Supervisors as factories *and* registries
Jay Nelson
jay@REDACTED
Tue Mar 23 16:57:29 CET 2010
Anthony Shipman wrote:
> But if the child crashes and restarts the pid will be out of date.
That was why I had a caveat about restarts, etc. In the general
case, Ulf's gproc gives you global access to find processes. If you
want to keep something local or of limited propagation, you have to
build extra machinery to monitor the processes:
1) A gen_server to store the ets table (or gb_trees or dict since you
now have a pid container for any data structure)

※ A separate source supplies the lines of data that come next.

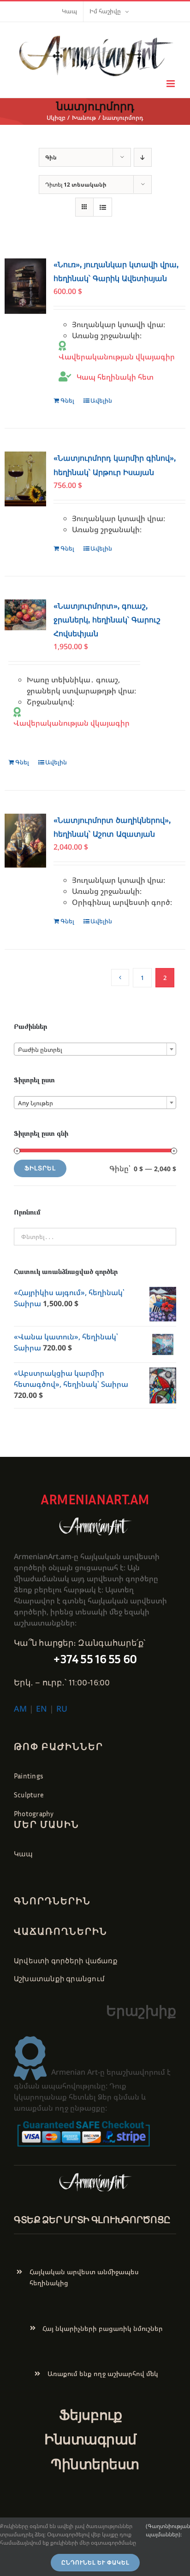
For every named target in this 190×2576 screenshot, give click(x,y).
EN (41, 1708)
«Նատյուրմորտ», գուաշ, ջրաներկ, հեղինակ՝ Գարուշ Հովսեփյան (106, 620)
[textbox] (95, 1049)
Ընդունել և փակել (95, 2562)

2) A supervisor for the new gen_server. It could be the same
supervisor for the child processes, with the gen_server started first
and a rest_for_one policy...
3) But if it is a simple_one_for_one supervisor now, you need a
parent supervisor with rest_for_one and then start the gen_server
first and the child supervisor second.
4) Inside the gen_server, you can cast new Child Pids, monitor them
and remove them from the gen_server state when the go 'DOWN'
This seems like a lot of machinery, so I can see the desire to want a
State internal to the supervisor, but this approach actual uses a
"separation of concerns" method of isolating each of the new features
and allows you to monitor and manage them independently.
Supervisor is a well established and reliable implementation that is
kept simple but allows composition of hierarchies. This follows the
functional way of compositional design. I do believe it may be time
to start talking about a family of supervisors which have different
strategies for managing their children. Right now there is one
supervisor with a flag mechanism for management style. Maybe now the
experience with non-telco problem areas can advise the development of
a larger family of process supervision models.
The second point I wanted to make was to show how a functional design
is extended (as opposed to an object-oriented design). An exported
function is an entry point that can be extended or augmented (in this
case it would be called a decorator pattern in OO). A new function
is exported which calls the previous function and does some
additional work to make it look like a new implementation.
So the existing model allows both API augmentation, and functional
composition of the hierarchy to add functionality. It is possible,
although maybe tedious for complicated situations, to achieve the
goal with the existing structure. But I think a discussion of
alternative supervision approaches may lead to an expanded view of
managing processes which OTP could accommodate.